Alexis Smith obituary in “The Independent”.
ALEXIS SMITH was an aloof, glacial beauty who was typecast as such. She was soignee, smart, sophisticated, hair swept up (it was a shock to see it falling around her shoulders), with diamante-encrusted collars. She was a leading star who never engaged much popular attention – how could she, in those roles? – or excited the critics. She was a Warner Bros workhorse.
In the Thirties, Warners was fuelled by the star-power of James Cagney and Edward G. Robinson. Bette Davis and Humphrey Bogart came up about the same time, at the end of the decade, which startled Jack L. Warner, because they had both been under contract for a long while. Also, because they were rebellious, he never liked or understood either of them, but he felt it safer to go with Bette than with Bogey. Basically, Warners stopped making pictures for men (Cagney and Robinson had both left) and the roles that Davis turned down could be taken by Barbara Stanwyck, Joan Crawford, Ann Sheridan or Ida Lupino. These were all strong women.
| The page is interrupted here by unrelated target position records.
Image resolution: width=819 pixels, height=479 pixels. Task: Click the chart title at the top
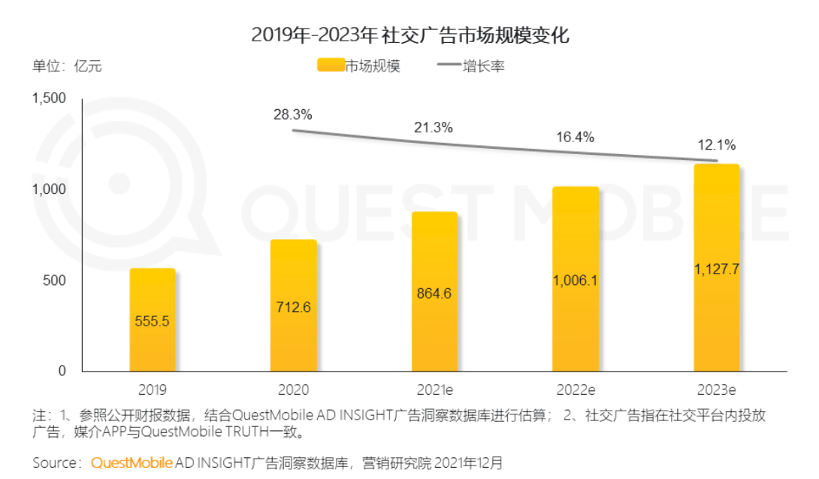point(410,35)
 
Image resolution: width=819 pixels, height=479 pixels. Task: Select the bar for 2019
point(153,320)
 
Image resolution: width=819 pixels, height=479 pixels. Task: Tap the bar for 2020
point(294,305)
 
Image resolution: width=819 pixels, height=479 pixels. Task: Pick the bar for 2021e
point(434,292)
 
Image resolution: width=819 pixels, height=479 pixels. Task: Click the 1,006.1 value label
point(575,280)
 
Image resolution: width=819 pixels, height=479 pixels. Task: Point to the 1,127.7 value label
point(717,269)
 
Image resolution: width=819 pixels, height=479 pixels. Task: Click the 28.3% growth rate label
point(292,114)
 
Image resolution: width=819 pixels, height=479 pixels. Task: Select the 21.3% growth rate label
point(434,128)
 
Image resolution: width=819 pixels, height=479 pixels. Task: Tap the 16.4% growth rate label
point(575,137)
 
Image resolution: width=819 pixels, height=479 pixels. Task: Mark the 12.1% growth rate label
point(717,145)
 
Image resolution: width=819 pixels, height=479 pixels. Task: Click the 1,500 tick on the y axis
point(49,99)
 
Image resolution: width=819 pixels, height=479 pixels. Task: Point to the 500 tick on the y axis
point(54,280)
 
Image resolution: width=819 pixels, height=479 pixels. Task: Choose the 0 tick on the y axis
point(62,371)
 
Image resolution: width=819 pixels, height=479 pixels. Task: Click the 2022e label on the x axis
point(576,390)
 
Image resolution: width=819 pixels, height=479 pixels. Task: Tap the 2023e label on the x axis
point(717,390)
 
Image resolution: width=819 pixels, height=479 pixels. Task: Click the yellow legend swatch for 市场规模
point(331,65)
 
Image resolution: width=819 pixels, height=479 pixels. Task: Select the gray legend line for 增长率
point(449,65)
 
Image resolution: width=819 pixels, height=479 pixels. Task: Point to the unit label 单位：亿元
point(67,66)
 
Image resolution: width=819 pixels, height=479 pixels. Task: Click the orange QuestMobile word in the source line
point(131,462)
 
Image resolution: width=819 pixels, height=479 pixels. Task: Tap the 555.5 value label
point(152,321)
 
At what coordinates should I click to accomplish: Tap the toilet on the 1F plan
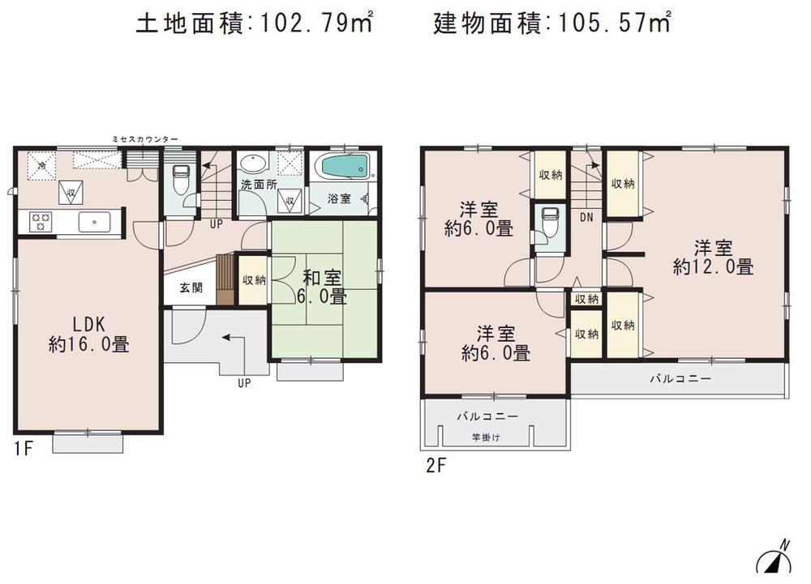(x=181, y=177)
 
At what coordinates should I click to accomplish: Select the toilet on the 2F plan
(x=549, y=220)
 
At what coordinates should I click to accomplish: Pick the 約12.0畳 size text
(x=714, y=266)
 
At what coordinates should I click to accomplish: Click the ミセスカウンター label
(x=145, y=139)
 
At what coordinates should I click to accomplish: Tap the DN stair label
(x=586, y=218)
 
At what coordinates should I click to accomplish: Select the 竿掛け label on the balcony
(x=486, y=437)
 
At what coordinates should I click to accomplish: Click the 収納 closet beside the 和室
(x=254, y=280)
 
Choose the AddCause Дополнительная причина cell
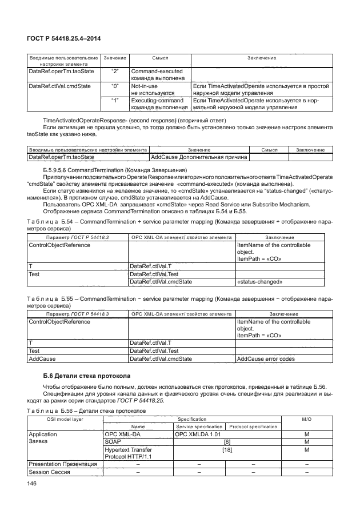198,157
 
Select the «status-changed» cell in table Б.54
255,281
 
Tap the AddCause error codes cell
266,358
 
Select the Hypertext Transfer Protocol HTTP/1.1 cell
131,452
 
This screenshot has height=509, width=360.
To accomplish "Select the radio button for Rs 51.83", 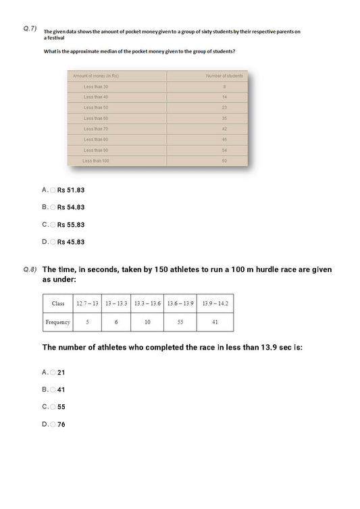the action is coord(53,190).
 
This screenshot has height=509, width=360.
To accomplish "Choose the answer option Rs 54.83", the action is coord(71,207).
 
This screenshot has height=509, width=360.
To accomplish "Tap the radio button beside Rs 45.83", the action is coord(53,242).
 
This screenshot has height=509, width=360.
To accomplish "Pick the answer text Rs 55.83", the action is coord(71,225).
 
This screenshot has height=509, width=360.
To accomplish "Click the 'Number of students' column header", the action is coord(224,76).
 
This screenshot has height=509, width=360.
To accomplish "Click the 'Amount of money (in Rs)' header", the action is coord(96,76).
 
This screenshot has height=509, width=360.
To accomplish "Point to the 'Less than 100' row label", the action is coord(96,161).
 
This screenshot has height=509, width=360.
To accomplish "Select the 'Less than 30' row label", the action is coord(96,86).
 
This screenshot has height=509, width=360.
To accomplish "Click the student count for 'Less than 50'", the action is coord(224,107).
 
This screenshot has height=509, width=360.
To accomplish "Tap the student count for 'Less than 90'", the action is coord(224,150).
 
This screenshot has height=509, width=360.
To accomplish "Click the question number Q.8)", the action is coord(29,269).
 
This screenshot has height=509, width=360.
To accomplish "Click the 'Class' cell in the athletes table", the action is coord(58,303).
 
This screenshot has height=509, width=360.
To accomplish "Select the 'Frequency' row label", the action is coord(58,323).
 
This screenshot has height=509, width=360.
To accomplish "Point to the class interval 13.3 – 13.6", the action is coord(147,303).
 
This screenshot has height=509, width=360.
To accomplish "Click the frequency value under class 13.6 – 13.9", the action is coord(180,323).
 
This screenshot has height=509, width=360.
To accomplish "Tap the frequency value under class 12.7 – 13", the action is coord(87,323).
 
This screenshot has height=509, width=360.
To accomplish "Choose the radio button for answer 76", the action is coord(53,425).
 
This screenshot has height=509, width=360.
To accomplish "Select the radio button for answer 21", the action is coord(53,373).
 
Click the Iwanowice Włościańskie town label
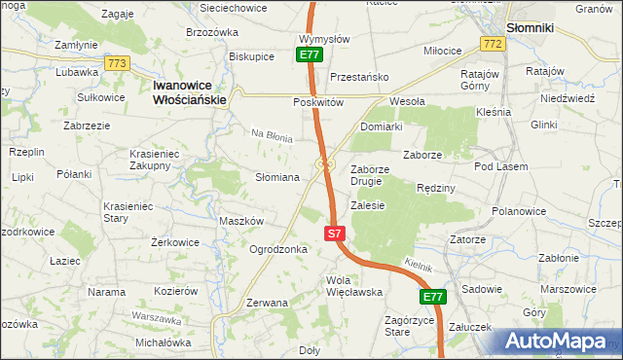point(190,92)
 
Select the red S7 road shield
point(334,234)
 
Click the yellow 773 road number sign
point(118,63)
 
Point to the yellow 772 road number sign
point(492,44)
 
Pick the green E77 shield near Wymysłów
point(310,56)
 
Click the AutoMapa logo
point(559,342)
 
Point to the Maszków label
point(241,221)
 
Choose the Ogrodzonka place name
point(278,249)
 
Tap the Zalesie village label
point(368,205)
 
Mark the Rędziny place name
point(435,188)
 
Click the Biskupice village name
point(251,56)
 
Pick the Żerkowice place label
point(175,242)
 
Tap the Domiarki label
point(381,126)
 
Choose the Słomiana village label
point(276,177)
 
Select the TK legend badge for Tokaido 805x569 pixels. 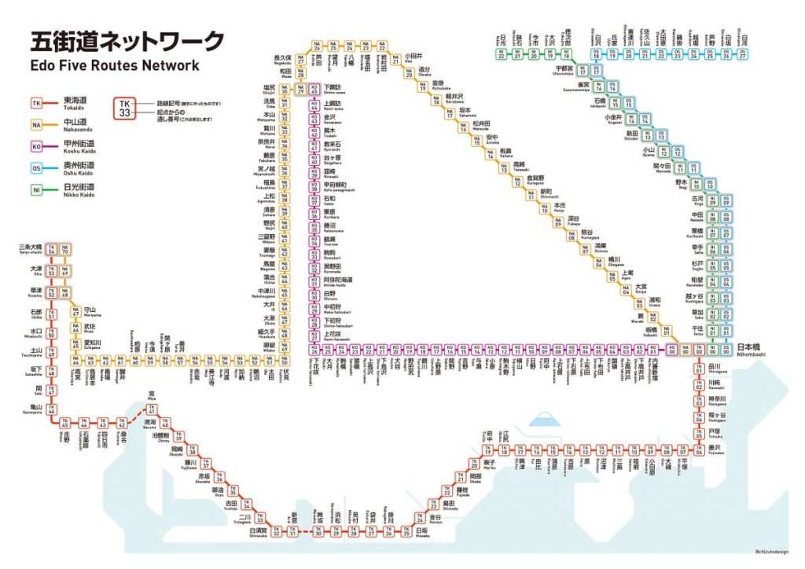pos(36,103)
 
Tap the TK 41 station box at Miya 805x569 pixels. pos(152,411)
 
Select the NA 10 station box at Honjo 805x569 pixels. pos(543,209)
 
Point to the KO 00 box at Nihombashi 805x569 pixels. pos(671,351)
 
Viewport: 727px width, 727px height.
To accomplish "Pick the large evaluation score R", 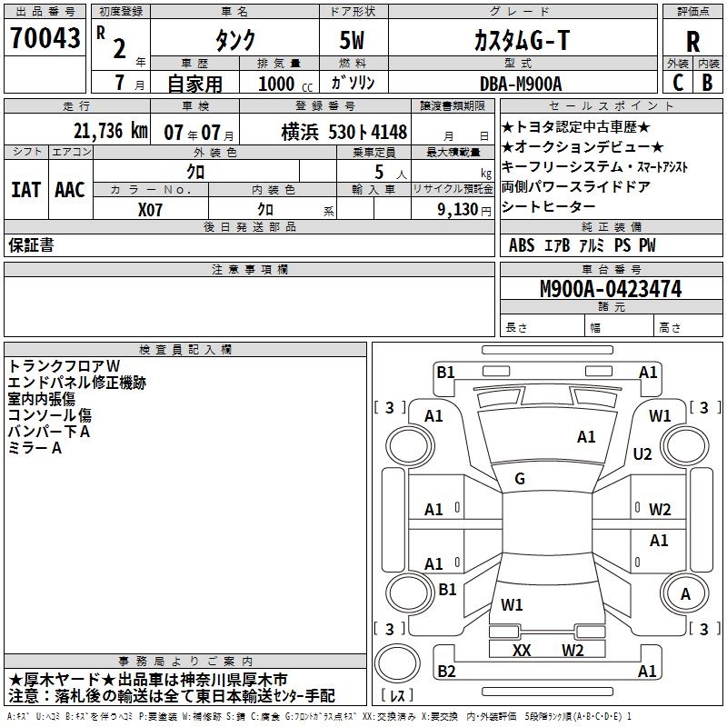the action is tap(692, 42).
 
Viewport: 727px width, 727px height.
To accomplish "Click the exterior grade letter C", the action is tap(678, 82).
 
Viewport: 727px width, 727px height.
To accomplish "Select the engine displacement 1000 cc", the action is tap(280, 83).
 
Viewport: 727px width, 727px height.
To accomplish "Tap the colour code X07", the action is tap(151, 208).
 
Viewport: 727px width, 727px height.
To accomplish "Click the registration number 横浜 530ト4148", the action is tap(332, 132).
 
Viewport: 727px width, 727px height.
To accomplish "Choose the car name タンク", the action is tap(234, 41).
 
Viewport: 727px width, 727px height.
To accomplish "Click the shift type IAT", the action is tap(25, 190).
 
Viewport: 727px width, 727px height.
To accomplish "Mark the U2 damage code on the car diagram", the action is tap(643, 453).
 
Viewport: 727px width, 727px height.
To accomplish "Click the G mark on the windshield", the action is tap(520, 479).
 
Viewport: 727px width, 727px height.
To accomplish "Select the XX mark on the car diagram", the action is tap(522, 650).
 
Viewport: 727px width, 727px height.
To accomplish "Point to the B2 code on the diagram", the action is tap(446, 672).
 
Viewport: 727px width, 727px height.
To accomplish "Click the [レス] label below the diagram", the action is tap(399, 696).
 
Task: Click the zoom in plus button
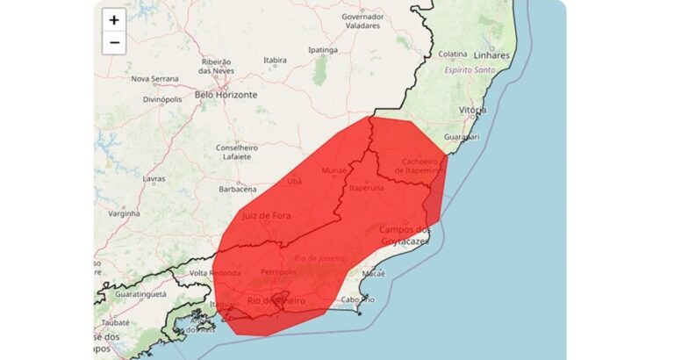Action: (x=114, y=20)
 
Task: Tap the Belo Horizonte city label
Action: (x=226, y=94)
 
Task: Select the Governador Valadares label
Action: (x=363, y=22)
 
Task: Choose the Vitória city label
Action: (x=472, y=110)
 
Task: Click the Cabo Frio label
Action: (x=357, y=300)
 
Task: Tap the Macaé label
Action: (x=374, y=274)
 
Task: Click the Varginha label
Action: (x=124, y=212)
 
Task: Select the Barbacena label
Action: (x=237, y=189)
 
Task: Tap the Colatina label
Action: (x=453, y=54)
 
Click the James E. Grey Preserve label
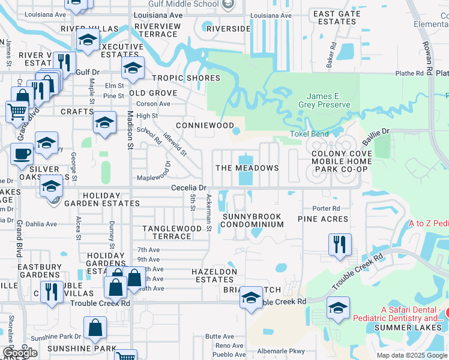(328, 100)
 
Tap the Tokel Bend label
(309, 134)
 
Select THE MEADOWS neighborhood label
(247, 168)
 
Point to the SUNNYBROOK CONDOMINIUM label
(252, 220)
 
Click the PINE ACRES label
(323, 220)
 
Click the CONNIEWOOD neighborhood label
(204, 125)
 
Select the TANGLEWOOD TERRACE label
(172, 232)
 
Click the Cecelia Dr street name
(188, 188)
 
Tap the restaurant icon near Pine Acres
(340, 244)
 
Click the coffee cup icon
(22, 154)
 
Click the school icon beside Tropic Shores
(133, 68)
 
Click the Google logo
(20, 353)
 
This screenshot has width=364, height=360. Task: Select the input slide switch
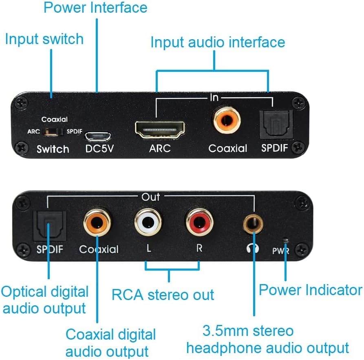click(52, 131)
So was Alexis Smith, but she was last in the pecking order.
She first made an impact, if a mild one, as the society lady who goaded and taunted Errol Flynn throughout Gentleman Jim (1942), a romanticised life of the prize-fighter James Corbett. In The Constant Nymph (1943), stinking-rich again, she prevented the artless Charles Boyer from realising that he really loves the naive Joan Fontaine.
In Rhapsody in Blue (1945) she was a slinky Manhattanite who confused George Gershwin (Robert Alda) no end when he had troubles as to whether he should be writing concerti or Broadway songs; in Night and Day (1946) she reprised the role, in a way, as Mrs Cole Porter, incessantly fed-up because Cole (Cary Grant) cannot stop burning the midnight oil. She was Marian Halcombe in the surprisingly effective version of Wilkie Collins’ The Woman in White (1948).
Like all the best stars, there was no one else quite like her, but she did not ‘give’ very much. Her haughtiness should have contrasted well with the cynicism of Bogart – Conflict (1945), The Two Mrs Carrolls (1947) – or the devil-may-care Flynn – San Antonio (1945), Montana (1950) – but you merely admired her coiffure and tailoring. She was loaned to MGM to star opposite Clark Gable in Any Number Can Play and, her Warner contract finished, she went to Paramount to play the stuffy fiancee Bing Crosby drops for a bubbly Jane Wyman in Frank Capra’s Here Comes the Groom (1951).
In the decade that followed she played occasional second leads, returning to Warners to support Paul Newman in The Young Philadelphians (1959). This was Alexis Smith? Stunning as ever – but playing with a warmth never even hinted at before.
She retired, happily married to Craig Stevens, an erstwhile star of ‘B’ movies, but she returned to show business in Stephen Sondheim’s Follies in 1971. This was Alexis Smith? This scintillating redhead, kicking her legs up and having a ball?
She had auditioned for the role, one of the show-business has-beens which comprised most of the cast, and it reflected her rather aristocratic past: but she broke out, revealing glee, radiance, a joie de vivre. She sent her old self up, gloriously, and got a Tony award, the New York Critics’ award and a Time cover.
She played Kirk Douglas’s wife in Jacqueline Susann’s Once Is Not Enough (1974), ‘the world’s fifth richest woman’ and a lesbian. Four years later she played a blue-blooded horse breeder in Martin Ritt’s pleasing Casey’s Shadow, starring Walter Matthau, with more style and warmth than she showed in all her Warner Bros movies put together.
These two qualities were wonderfully in evidence when she sang ‘Nobody’s Chasing Me’ in the tribute to Cole Porter in London two years ago.